** Exercise materials follows **
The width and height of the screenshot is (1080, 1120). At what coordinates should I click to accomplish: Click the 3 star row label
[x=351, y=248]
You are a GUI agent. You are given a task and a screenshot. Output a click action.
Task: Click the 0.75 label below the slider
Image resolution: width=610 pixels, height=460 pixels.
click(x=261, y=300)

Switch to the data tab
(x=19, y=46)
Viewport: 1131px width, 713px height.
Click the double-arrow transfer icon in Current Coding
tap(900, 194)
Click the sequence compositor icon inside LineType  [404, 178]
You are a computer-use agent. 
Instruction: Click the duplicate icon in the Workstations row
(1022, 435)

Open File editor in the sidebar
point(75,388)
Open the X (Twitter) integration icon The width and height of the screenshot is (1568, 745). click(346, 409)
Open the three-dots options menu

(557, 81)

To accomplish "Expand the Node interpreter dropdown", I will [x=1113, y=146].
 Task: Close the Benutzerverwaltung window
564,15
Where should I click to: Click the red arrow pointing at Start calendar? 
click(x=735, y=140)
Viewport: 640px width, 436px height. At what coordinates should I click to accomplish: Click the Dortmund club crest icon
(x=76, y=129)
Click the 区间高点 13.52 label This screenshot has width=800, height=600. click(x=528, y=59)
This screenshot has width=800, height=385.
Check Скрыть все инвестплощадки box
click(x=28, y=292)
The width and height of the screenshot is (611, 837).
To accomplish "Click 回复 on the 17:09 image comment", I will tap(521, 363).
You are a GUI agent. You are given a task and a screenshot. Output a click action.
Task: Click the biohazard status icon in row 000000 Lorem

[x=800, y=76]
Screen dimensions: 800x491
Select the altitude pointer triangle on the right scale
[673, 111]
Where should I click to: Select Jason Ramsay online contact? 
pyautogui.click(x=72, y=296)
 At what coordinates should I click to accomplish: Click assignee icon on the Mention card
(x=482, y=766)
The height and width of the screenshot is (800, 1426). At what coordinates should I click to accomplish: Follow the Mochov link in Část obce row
** End of Exercise materials **
§ **Activity**:
All that is needed is the exact run of lines above from the line containing "Click the sequence" through the line containing "Open the X (Twitter)", both of them included.

§ **Your response**:
Click the sequence compositor icon inside LineType  [404, 178]
You are a computer-use agent. 
Instruction: Click the duplicate icon in the Workstations row
(1022, 435)

Open File editor in the sidebar
point(75,388)
Open the X (Twitter) integration icon The width and height of the screenshot is (1568, 745). click(346, 409)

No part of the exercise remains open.